Madeleine Gauthier, finissante en cinquième secondaire au PEI à Granby
Madeleine Gauthier, finissante en cinquième secondaire au PEI à Granby

Finir son secondaire en pleine crise du COVID-19

La crise de la COVID-19 a chamboulé le parcours scolaire des élèves, mais elle a un goût particulièrement amer pour ceux qui complètent cette année leur cinquième secondaire.

« C’est une accumulation de déceptions », laisse tomber Madeleine Gauthier, qui termine le Programme d’éducation internationale (PEI) à l’école secondaire l’Envolée, à Granby.

Plusieurs élèves du PEI ont, par exemple, dû mettre une croix sur le voyage en Croatie qui devait couronner la fin de leurs études. « Je n’y allais pas, mais je suis déçue pour mes amis. Je sais qu’il y en a beaucoup qui ont choisi leur programme pour les voyages », fait-elle valoir.

Les élèves au PEI se préparaient aussi depuis le premier secondaire aux examens finaux du Baccalauréat International (IB), mais ceux-ci seraient annulés, comme les examens du ministère. « C’est une façon d’évaluer différente et on apprend cette méthode-là depuis secondaire un. On s’est beaucoup pratiqué pour finalement ne pas les faire et avoir un diplôme sans examen ? (...) On a travaillé fort durant cinq ans. C’est comme une pause au mauvais moment », illustre-t-elle.

La fin du cinquième secondaire est aussi traditionnellement marquée par le bal et l’album des finissants.

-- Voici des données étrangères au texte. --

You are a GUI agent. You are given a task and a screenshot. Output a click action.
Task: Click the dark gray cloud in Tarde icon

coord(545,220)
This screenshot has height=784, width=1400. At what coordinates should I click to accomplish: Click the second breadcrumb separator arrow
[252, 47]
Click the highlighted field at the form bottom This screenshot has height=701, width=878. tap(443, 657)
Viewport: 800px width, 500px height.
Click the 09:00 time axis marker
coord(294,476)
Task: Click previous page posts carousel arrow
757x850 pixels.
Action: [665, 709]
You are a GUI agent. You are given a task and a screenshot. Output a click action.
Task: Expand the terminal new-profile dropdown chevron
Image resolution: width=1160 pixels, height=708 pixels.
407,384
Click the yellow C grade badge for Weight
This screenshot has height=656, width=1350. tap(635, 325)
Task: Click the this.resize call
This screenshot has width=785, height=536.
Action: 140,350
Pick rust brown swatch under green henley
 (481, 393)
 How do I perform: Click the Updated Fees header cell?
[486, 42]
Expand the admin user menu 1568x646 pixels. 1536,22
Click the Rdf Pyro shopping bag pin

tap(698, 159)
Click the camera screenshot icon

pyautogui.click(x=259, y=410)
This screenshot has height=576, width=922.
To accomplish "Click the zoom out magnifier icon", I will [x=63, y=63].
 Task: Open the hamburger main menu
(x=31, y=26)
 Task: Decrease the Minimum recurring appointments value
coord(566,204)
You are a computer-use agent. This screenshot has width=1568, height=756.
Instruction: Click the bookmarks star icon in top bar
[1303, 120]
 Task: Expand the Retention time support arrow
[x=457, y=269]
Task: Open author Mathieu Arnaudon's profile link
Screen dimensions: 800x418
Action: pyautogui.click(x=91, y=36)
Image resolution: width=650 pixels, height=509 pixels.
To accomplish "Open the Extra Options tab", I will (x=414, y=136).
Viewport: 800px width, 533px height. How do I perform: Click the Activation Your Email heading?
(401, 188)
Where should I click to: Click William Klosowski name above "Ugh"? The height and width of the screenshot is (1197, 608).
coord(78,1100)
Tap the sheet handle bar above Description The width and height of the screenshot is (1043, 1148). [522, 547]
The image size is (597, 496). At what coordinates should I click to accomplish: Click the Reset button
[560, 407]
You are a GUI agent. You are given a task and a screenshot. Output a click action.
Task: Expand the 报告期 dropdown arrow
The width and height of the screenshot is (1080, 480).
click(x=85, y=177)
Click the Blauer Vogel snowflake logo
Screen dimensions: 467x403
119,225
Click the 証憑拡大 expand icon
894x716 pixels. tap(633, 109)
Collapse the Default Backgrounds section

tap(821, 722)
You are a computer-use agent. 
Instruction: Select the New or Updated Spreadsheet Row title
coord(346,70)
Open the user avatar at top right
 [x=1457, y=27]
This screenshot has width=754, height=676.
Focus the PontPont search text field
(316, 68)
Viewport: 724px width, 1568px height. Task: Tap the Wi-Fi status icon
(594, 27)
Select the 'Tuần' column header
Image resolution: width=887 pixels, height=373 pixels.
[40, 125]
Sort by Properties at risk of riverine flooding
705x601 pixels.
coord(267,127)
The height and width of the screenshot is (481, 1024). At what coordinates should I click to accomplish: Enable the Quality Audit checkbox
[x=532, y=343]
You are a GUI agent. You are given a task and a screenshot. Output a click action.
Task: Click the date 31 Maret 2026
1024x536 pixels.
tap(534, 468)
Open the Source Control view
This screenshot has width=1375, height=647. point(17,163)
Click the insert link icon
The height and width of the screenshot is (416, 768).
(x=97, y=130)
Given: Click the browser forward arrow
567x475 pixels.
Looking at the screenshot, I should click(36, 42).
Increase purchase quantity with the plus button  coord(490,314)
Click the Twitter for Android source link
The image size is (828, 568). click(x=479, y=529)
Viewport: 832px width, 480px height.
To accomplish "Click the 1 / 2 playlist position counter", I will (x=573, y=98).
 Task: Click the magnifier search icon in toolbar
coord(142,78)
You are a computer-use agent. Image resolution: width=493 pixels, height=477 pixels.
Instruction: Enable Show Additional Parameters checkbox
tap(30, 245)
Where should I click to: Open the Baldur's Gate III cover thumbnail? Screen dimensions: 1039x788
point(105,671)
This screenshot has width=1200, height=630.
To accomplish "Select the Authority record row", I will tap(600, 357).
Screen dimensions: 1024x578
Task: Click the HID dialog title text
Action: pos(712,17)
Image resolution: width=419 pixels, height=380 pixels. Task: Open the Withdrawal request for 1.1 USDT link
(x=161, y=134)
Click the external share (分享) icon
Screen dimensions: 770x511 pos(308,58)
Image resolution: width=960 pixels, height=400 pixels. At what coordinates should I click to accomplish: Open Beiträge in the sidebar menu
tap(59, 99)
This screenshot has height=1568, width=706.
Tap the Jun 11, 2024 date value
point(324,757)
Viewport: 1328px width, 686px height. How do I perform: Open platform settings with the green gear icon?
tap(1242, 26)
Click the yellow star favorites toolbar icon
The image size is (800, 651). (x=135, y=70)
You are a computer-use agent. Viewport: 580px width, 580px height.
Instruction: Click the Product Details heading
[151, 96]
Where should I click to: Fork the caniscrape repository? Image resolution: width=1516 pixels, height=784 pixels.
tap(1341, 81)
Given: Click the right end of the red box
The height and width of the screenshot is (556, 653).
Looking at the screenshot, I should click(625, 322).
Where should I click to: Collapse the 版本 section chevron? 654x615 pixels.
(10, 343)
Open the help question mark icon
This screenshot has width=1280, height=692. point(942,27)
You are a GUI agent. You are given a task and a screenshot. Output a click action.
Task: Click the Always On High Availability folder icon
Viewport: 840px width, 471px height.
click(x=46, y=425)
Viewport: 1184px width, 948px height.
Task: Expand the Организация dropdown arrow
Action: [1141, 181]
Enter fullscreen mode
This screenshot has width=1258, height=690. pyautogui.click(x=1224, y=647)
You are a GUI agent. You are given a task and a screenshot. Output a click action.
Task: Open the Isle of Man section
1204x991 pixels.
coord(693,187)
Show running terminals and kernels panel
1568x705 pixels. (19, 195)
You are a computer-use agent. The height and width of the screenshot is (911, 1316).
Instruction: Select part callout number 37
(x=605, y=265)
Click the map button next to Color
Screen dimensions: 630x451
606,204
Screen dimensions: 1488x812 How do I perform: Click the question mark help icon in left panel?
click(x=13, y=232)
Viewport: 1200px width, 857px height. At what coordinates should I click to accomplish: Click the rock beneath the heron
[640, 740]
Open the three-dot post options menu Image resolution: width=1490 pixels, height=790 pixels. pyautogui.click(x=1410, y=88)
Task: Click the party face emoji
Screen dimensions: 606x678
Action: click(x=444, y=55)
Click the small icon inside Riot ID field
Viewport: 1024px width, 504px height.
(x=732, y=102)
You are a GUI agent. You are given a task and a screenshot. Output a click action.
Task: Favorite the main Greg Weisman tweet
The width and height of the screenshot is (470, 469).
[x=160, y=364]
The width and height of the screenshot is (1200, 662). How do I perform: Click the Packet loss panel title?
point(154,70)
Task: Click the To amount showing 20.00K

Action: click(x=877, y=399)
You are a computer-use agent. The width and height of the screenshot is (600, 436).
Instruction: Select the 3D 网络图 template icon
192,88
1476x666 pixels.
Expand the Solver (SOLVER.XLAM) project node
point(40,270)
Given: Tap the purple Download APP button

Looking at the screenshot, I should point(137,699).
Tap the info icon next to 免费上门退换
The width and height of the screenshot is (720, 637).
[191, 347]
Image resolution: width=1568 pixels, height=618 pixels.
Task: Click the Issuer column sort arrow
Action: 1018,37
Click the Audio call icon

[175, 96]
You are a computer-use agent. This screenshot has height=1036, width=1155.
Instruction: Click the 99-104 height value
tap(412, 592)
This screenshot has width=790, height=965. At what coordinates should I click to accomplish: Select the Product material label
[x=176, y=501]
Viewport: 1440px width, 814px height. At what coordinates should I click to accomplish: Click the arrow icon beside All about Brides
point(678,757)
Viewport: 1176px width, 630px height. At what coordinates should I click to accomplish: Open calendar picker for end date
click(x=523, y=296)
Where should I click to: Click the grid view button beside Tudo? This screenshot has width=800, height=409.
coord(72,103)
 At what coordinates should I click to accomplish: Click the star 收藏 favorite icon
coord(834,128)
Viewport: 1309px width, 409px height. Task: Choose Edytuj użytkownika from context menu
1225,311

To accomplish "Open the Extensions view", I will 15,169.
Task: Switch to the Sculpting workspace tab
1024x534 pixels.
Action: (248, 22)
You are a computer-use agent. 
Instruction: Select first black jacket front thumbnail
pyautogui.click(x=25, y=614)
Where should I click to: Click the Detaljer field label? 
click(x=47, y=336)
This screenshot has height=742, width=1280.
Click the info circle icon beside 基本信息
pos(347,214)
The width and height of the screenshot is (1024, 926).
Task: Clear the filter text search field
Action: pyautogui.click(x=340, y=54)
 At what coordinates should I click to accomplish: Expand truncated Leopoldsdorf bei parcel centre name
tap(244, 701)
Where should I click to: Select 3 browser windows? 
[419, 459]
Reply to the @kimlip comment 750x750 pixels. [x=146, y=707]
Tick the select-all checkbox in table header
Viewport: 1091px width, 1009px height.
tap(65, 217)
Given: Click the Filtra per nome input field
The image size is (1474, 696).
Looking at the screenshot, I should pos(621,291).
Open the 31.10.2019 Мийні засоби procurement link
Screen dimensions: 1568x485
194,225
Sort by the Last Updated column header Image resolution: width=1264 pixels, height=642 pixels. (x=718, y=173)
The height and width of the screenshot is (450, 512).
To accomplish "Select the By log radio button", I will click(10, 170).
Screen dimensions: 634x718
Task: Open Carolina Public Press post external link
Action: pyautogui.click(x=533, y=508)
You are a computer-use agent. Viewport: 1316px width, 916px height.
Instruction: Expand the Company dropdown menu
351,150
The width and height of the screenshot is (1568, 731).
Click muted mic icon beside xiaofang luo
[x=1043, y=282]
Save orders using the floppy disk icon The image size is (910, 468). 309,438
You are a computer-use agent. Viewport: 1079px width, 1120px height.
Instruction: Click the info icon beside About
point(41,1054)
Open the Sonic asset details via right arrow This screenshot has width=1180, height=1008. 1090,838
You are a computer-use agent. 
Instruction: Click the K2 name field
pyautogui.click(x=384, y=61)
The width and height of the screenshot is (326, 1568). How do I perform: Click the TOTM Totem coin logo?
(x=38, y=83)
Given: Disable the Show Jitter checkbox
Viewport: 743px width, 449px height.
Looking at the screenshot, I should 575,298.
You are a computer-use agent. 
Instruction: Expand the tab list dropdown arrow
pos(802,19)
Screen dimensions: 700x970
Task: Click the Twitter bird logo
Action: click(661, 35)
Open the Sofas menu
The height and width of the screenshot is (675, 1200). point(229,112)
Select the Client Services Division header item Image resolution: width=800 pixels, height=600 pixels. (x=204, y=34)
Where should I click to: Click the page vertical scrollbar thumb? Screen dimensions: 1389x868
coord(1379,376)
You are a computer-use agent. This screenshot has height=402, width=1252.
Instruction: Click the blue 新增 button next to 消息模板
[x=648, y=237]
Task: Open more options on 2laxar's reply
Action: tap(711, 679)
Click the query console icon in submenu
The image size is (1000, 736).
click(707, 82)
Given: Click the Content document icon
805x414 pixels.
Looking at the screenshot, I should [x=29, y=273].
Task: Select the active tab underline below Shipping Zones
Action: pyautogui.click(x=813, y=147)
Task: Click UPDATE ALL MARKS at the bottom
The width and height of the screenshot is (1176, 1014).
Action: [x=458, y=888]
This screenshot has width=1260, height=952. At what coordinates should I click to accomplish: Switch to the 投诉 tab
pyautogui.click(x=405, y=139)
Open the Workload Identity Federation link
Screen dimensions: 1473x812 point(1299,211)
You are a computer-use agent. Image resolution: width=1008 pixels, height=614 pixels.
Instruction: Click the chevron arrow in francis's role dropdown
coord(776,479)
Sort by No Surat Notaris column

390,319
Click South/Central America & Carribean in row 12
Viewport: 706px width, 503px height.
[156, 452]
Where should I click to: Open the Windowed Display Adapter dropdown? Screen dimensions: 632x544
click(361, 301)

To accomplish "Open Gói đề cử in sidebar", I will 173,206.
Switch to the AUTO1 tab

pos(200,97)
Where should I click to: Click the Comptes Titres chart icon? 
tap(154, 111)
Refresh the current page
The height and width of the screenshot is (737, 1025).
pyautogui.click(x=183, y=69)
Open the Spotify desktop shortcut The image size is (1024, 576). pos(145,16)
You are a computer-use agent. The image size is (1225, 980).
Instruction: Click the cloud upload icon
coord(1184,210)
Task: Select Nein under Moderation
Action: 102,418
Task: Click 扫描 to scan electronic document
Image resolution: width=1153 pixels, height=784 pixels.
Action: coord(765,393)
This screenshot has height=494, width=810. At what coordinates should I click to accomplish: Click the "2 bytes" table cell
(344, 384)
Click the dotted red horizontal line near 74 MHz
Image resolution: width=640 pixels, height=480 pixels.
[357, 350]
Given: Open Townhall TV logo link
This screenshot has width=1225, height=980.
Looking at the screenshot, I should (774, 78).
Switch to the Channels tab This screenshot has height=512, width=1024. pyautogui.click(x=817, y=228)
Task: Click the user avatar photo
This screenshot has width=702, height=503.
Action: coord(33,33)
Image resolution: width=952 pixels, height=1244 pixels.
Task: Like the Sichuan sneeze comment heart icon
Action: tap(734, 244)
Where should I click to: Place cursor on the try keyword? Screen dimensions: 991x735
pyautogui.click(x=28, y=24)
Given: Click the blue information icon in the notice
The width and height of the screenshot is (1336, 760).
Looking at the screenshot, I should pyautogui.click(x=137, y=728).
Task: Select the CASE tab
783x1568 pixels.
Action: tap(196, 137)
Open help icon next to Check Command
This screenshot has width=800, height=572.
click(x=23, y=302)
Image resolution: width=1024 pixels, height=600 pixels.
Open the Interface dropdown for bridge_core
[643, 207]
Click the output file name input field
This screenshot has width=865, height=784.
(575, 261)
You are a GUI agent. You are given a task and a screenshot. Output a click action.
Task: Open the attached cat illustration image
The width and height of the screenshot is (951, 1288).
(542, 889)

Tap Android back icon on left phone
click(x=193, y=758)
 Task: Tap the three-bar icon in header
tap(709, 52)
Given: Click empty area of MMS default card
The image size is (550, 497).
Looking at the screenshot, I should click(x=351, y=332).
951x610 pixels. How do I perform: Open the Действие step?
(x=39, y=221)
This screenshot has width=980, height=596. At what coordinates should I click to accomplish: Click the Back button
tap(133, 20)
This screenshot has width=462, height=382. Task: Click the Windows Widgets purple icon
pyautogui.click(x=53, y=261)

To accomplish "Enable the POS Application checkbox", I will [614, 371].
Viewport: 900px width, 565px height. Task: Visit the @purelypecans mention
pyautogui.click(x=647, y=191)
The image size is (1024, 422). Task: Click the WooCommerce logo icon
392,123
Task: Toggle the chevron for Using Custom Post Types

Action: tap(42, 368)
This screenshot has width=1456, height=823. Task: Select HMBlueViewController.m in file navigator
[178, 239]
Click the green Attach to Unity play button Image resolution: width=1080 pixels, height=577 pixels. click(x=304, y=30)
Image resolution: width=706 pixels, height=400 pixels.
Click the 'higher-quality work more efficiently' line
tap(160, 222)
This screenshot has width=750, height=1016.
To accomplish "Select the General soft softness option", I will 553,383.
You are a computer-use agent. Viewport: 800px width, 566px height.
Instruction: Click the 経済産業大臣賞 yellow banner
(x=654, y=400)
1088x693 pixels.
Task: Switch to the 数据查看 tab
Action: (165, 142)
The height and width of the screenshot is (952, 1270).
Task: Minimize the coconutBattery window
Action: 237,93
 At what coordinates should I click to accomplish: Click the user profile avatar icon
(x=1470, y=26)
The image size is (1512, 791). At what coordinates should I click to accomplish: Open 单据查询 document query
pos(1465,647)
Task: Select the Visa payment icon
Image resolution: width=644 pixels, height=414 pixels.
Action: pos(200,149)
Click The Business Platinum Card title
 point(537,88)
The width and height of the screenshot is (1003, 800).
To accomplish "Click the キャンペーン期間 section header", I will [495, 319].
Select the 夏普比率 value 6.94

Madeleine fait partie du comité qui œuvre à la production de l’album à l’Envolée. Celui-ci a été complété au cours des derniers jours en télétravail. L’ouvrage sera privé de certaines photos, comme celles des sorties scolaires, car elles se trouvaient sur le disque dur d’ordinateurs demeurés à l’école. « On avait accumulé des photos pendant plusieurs années, mais on ne pourra pas les utiliser », déplore-t-elle.

Qu’arrivera-t-il au bal des finissants ? S’il y en a un, éventuellement, il n’aura assurément pas la même saveur, croit la jeune femme.

Leçons

Selon elle, la distanciation sociale imposée « n’est pas la fin du monde ». Ses amis et elle s’adaptent, malgré cette impression que leur année scolaire se « termine en queue de poisson ». Ils continuent à communiquer quotidiennement.

Réaliste, Madeleine croit toutefois qu’il y a des leçons à tirer de cette pandémie. « Il faudrait qu’on prenne en note nos bons et moins bons coups pour qu’on ne le refasse pas la prochaine fois. Là, on remarque que tout était basé sur quelque chose de vraiment fragile. J’espère qu’on va se remettre en question et ne pas repartir de la même manière », dit-elle.